趣味で絵を描いている人が人物画をある程度ものになるように練習したいと考えても、これまで述べてきたように難しい面があるのは否めないけれど、それだけ挑戦のし甲斐があるとも言えるから、人物画に興味があるならぜひ取り組んでみましょうと私は教室の生徒に提案している。それで練習するときに一番苦労するのはやはりモデルの問題だろう。人物を実際に見て描くのではなくて、写真を活用して描く手法でうまくいくようなら、練習がとても容易にできるわけだから、そういう手法で制作して魅力的な作品になるようにしよう。つまり、人物画のスタイルを自分なりに工夫してみるというのはどうだろうか。

そういうスタイルを模索するときに参考になるのが過去の巨匠の作品だ。古典ではなく19世紀以降の優れた画家の人物画に注目してたくさん見てみると、自分の好みに合った人物画を描くための多くのヒントが得られると思う。具体的に画家名を思いつくまま列挙すると・・・・・マネ、ドガ、ルドン、ロートレックゴッホゴーギャン、メアリー・カサット、ルソー、ボナール、パスキン、キスリング、デュフィクリムトバルテュスルシアン・フロイド・・・・・

上に掲載したのは、ルシアン・フロイドの「子猫と少女」(1947年)。ちょっとイラストっぽい感じがするけれども、人物の不思議な存在感が只事ではない。写実に徹しているわけではないのに妙に生々しくリアルな感じがする。写真を見て人物を描くと、モデルを見て描くときよりも存在感をしっかりと表現するのが難しい。この絵のように存在感の強さを大切にしたいものだ。ではなぜ存在感を表現しにくいかというと、例えば顔を描くとして、写真からでは目や鼻や口や頭部全体がどのような立体的な形をしているのかよく分からないので、陰影を入れても不自然になりやすいことが理由の一つだと思う。

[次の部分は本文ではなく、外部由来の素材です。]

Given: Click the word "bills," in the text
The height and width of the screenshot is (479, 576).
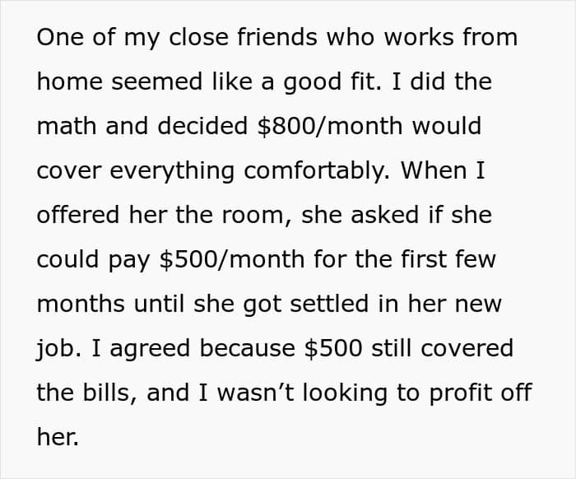Looking at the screenshot, I should tap(110, 393).

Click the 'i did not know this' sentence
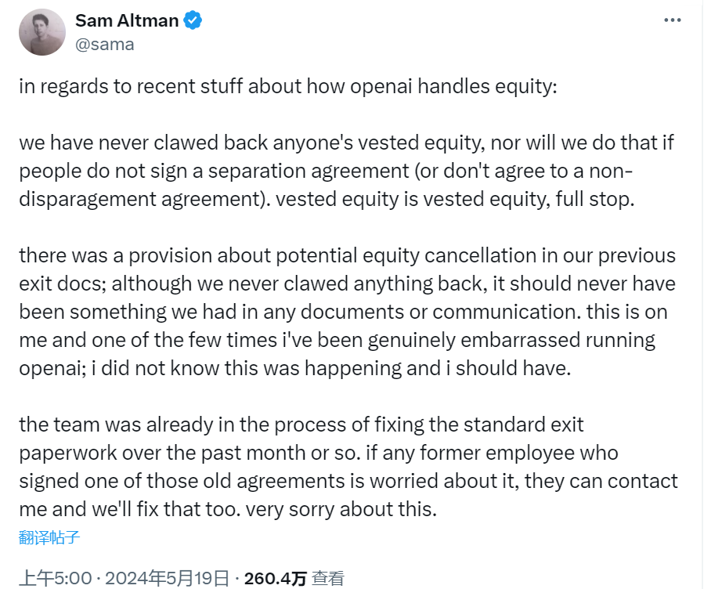point(331,368)
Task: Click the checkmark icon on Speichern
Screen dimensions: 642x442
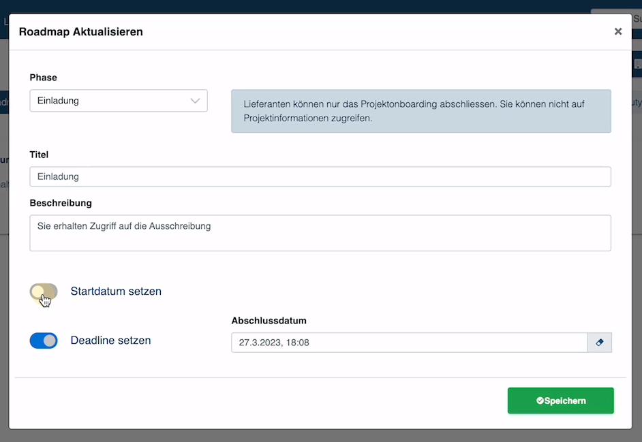Action: point(540,401)
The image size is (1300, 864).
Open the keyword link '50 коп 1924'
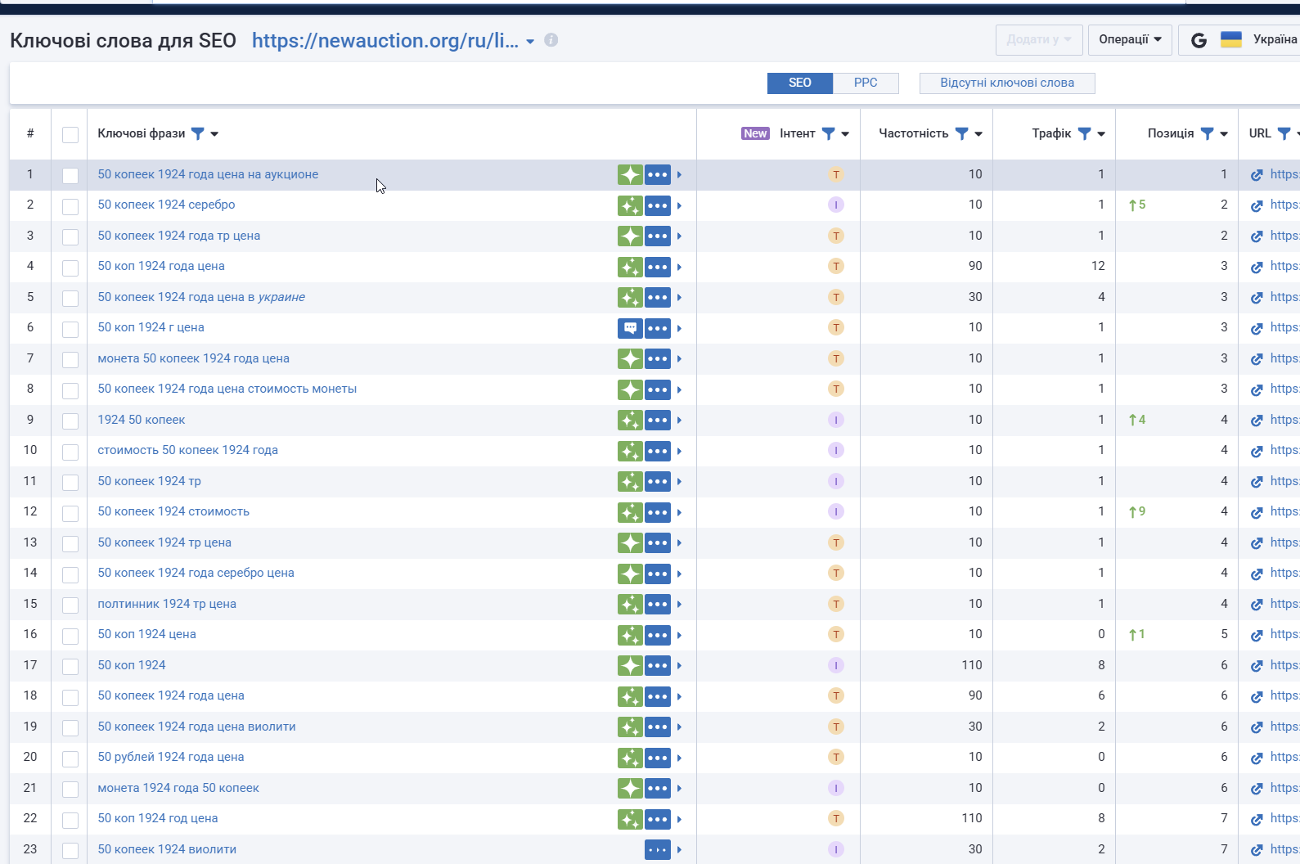(x=132, y=665)
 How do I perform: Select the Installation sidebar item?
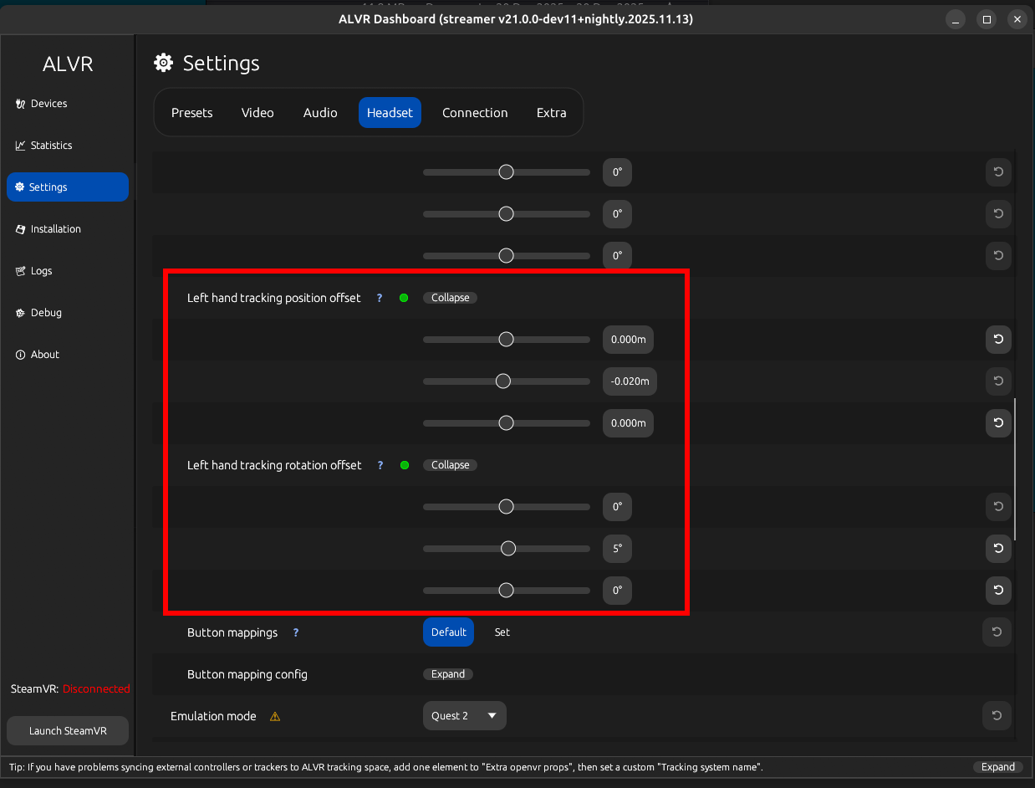click(x=54, y=228)
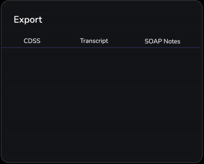This screenshot has height=164, width=204.
Task: Activate the rightmost tab labeled SOAP Notes
Action: [x=163, y=41]
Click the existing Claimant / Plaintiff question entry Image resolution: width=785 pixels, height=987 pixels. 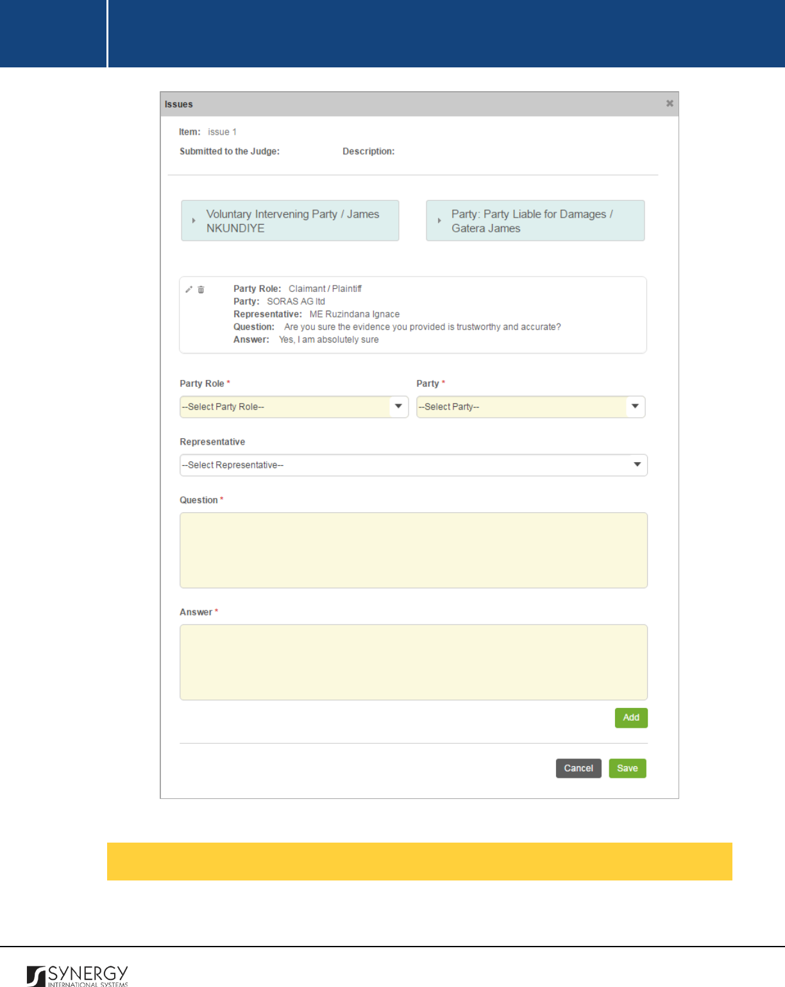[413, 315]
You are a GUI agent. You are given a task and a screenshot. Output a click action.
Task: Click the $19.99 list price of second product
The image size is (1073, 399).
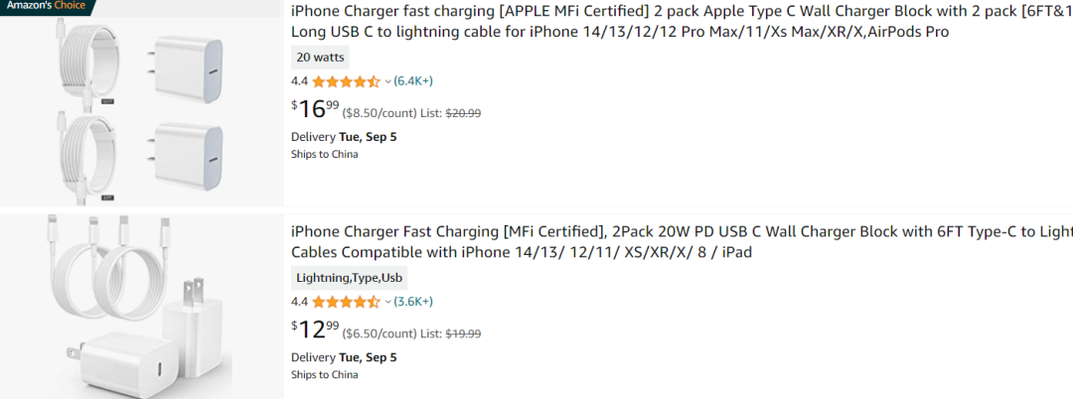pyautogui.click(x=463, y=334)
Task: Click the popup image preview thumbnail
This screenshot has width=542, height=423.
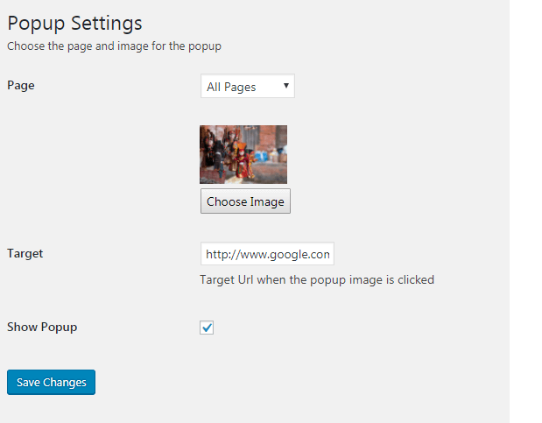Action: (243, 154)
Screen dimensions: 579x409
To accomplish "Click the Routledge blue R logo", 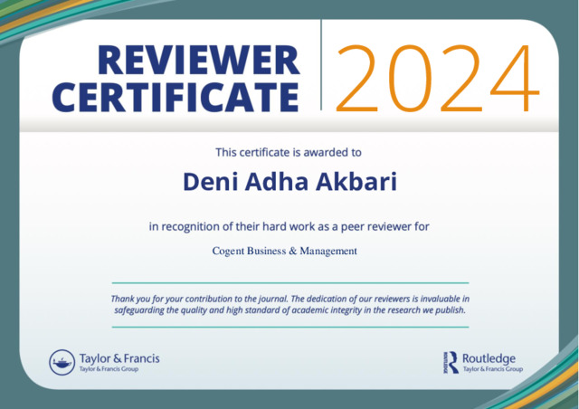I will point(450,363).
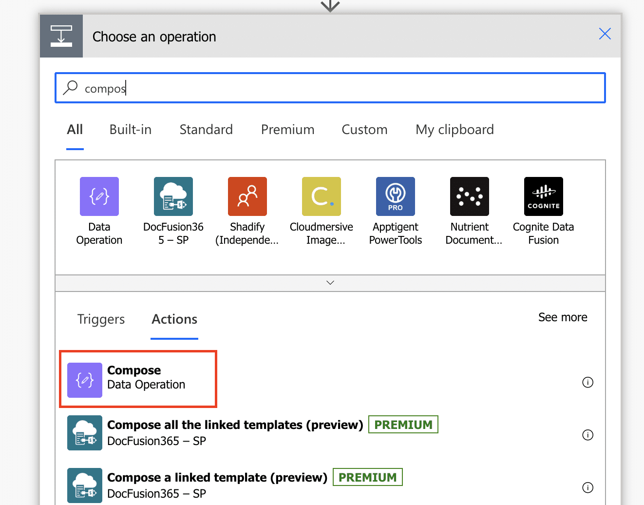Click the See more link
The width and height of the screenshot is (644, 505).
click(563, 317)
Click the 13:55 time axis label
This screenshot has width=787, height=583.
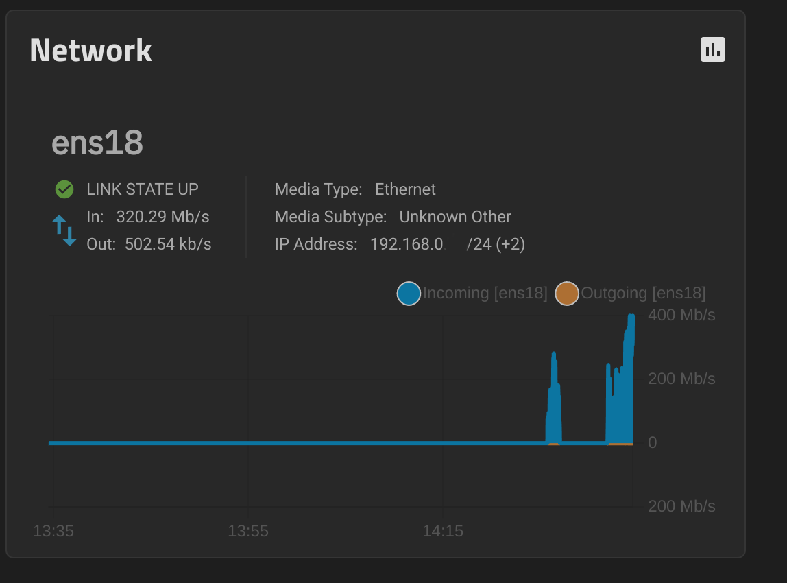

それならいっそ日本絵画みたいに陰影を省略するスタイルでどんどん制作していく手もあって、実際にゴッホゴーギャンの人物画は陰影がかなり省略されている。まったく陰影を省いても素晴らしい人物画は描ける。アンドレ・マルローが絶賛したという京都の神護寺三像を見ればそれは明白で、西洋の写実とは異なるけれども、人物の存在感や性格までもがひしひしと感じられる写実の人物画の傑作だと思う。ついでに言うと、こういうスタイルの人物画には美術解剖学の知識は必要ない。書店に行くと、人物画を正しく(?)描くためのテキストが多種多様に並んでいて、すごく役立ちそうな参考書(海外翻訳書に多い)もあれば、それほど必要でもない知識満載の本もある。あくまでも自分の制作にとって役立つテキストかどうかだから、これを知らないと絵が上手くならないのだと考えるより自分の絵と相談だろう。